Building a Real-Time Alerting System on Streaming Data

Building a Real-Time Alerting System on Streaming Data

Your monitoring dashboard turns red at 3 AM. By the time your on-call engineer wakes up, checks the dashboard, and correlates logs across three services, the outage has been running for 47 minutes. Customers have noticed. Twitter has noticed.

The core problem is not that your systems fail. They always will. The problem is the gap between when a failure happens and when someone knows about it. Traditional alerting stacks bolt together a metrics collector, a time-series database, a rules engine, and a notification service. Each layer adds latency, each integration adds fragility, and each tool requires its own configuration language.

A streaming database like RisingWave collapses this stack into SQL. You define alert conditions as materialized views, and those views update continuously as new data arrives. When a metric crosses a threshold or deviates from its baseline, the alert row appears in milliseconds. Sink that view to Kafka, and a lightweight consumer delivers it to Slack, PagerDuty, or any webhook endpoint.

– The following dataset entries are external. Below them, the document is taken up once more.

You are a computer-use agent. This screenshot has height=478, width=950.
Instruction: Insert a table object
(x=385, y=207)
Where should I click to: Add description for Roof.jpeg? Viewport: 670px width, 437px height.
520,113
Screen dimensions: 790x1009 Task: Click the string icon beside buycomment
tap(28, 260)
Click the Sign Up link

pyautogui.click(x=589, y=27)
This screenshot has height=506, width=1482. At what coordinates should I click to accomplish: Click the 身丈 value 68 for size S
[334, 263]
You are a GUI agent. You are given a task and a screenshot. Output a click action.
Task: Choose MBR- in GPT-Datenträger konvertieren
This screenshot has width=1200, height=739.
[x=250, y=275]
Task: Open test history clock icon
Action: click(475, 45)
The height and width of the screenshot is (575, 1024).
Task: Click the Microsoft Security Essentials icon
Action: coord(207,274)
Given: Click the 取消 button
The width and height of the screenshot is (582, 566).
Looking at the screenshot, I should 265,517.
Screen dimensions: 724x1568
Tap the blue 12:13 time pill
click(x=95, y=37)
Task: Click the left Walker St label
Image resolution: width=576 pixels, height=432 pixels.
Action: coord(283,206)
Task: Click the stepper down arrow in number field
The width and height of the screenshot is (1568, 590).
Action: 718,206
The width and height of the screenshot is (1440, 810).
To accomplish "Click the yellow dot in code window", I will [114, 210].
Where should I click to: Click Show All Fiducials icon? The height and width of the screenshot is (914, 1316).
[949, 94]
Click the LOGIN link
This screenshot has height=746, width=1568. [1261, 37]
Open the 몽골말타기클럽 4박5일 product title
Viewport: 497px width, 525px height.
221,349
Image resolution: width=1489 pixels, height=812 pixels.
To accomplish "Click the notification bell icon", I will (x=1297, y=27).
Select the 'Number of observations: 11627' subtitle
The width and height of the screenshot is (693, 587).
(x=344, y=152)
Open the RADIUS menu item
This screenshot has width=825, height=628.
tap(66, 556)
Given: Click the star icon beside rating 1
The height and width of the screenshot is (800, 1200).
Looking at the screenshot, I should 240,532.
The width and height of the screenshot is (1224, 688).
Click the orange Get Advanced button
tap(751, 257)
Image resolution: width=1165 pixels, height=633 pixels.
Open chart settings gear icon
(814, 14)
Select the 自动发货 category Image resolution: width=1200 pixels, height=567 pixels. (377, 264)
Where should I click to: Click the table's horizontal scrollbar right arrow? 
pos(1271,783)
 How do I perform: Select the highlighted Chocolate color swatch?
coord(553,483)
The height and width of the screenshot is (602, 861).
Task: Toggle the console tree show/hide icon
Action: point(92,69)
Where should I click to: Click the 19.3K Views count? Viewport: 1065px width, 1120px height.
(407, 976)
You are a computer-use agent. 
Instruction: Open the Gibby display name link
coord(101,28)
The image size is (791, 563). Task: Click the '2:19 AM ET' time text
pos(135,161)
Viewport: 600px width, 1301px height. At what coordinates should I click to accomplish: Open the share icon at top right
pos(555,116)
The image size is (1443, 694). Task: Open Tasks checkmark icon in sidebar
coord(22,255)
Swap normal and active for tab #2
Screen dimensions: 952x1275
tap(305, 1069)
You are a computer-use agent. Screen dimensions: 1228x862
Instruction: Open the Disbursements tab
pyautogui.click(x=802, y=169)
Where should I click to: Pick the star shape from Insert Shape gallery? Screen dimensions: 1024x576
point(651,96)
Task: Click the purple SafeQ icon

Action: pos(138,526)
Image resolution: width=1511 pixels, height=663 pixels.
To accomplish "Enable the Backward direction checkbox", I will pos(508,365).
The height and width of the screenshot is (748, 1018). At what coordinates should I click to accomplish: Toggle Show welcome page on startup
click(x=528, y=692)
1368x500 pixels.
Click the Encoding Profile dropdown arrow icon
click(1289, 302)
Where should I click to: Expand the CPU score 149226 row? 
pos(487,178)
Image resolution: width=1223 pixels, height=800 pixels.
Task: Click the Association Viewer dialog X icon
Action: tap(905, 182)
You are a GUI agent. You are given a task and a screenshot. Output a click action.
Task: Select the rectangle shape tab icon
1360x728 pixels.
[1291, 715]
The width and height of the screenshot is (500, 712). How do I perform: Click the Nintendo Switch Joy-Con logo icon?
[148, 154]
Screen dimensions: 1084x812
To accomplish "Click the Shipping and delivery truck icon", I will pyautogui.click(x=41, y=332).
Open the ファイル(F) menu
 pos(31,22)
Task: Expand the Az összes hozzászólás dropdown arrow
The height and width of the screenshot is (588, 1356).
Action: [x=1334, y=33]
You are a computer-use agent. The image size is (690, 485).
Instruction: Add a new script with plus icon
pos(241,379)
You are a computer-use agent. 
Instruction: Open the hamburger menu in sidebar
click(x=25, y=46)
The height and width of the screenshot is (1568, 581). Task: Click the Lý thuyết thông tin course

In this guide, you will build a complete real-time alerting system using RisingWave. You will create streaming sources for infrastructure metrics and application events, define threshold-based alerts for known failure modes, build anomaly-based alerts using statistical deviation, and route everything to your notification channels. All in SQL. All verified against RisingWave 2.8.0.

Why Streaming SQL Replaces Traditional Alerting Pipelines

A typical alerting pipeline involves at least four moving parts: Prometheus scrapes metrics every 15-30 seconds, stores them in a time-series database, evaluates rules on a fixed schedule, and sends notifications through Alertmanager. That is four processes, four configuration formats, and a minimum alerting latency of 30-60 seconds even for critical issues.

Streaming SQL reduces this to two concepts: sources (where data comes in) and materialized views (where alert logic lives). RisingWave evaluates your alert conditions incrementally, the moment new data arrives, not on a polling schedule. This means:

  • Sub-second alert latency for threshold violations, because materialized views update as each event is processed
  • One language for all alert logic, from simple threshold checks to complex statistical anomaly detection
  • Composable alerts, where one materialized view can feed into another, enabling multi-stage alerting pipelines
  • Built-in state management, so windowed aggregations and baselines are maintained automatically without external storage

Traditional vs. Streaming SQL Alerting

AspectTraditional (Prometheus + Alertmanager)Streaming SQL (RisingWave)
Alert evaluationPolling (every 15-60s)Continuous (sub-second)
Rule languagePromQL / custom DSLStandard SQL
State managementExternal TSDBBuilt-in
Multi-signal correlationRequires custom glue codeSQL JOINs across streams
Backfill and replayNot supportedReplay from Kafka offsets
Operational overhead4+ services to manageSingle database

Setting Up Streaming Sources for Metrics and Events

Every alerting system starts with data ingestion. In production, your metrics and application events typically flow through Apache Kafka. RisingWave connects directly to Kafka topics using CREATE SOURCE.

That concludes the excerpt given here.